Required action 1 → From the Meskerem review, copy the passage between "Meskerem is a" and "for a bite.", inclusive.
Required action 2 → According to the Meskerem review, what grain is injera made with?

Selected text →
+++
With the tasty array of Asian restaurants on South Grand Boulevard, it's sometimes easy to forget that this bustling thoroughfare also is home to some other equally delicious ethnic eateries. One of our favorites is Meskerem, which specializes in authentic Ethiopian cuisine. We figured it was high time to stop back by and get a dose of some authentic East African delicacies.

Meskerem is a true neighborhood place, with a relaxed vibe, no pretense and a decided dearth of trendy, over-the-top design elements. Just a few African knick-knacks on the shelves and a couple of Ethiopian tourist posters adorning the walls give a clue as to what's on the menu. The place feels comfortable, like stopping by a friend's place for a bite.

Meskerem's menu is expansive, almost daunting in the amount of food that's presented. We're no experts on Ethiopian fare, but it seems as though every major dish from that country must be represented. When confronted with such a challenge of choices, we almost always opt for a combo platter, which is just what we did this time around after whetting our appetites with an order of Timatim Fitfit ($5), a savory amalgam that includes pieces of injera--the traditional Ethiopian flat pancake made with the indigenous grain teff and served alongside almost everything--mixed with peppers, tomatoes, onions, olive oil and vinegar. For the uninitiated, Ethiopian food traditionally is enjoyed sans utensils. Instead, small pieces of the injera are used to pick up bites, and this tradition really makes for a fun communal dining experience.
+++
Given information →

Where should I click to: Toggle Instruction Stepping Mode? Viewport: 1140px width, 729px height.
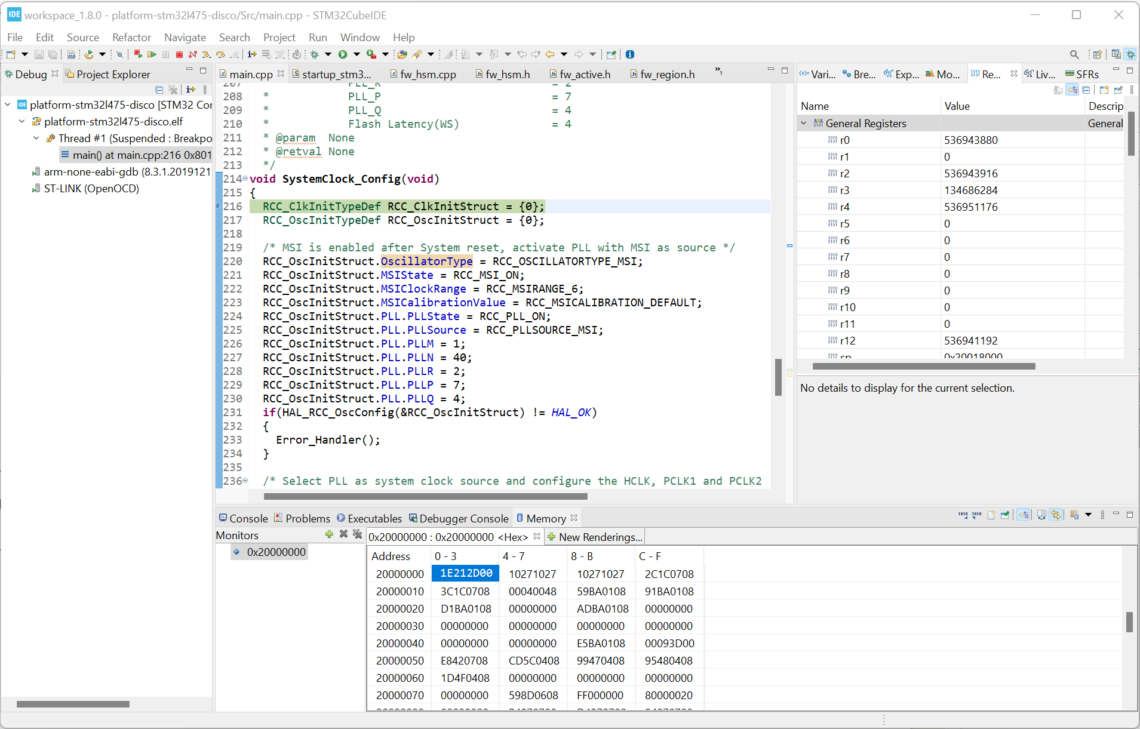[252, 54]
+++
Problem solution 1 →
Meskerem is a true neighborhood place, with a relaxed vibe, no pretense and a decided dearth of trendy, over-the-top design elements. Just a few African knick-knacks on the shelves and a couple of Ethiopian tourist posters adorning the walls give a clue as to what's on the menu. The place feels comfortable, like stopping by a friend's place for a bite.

Problem solution 2 → Teff, an indigenous grain.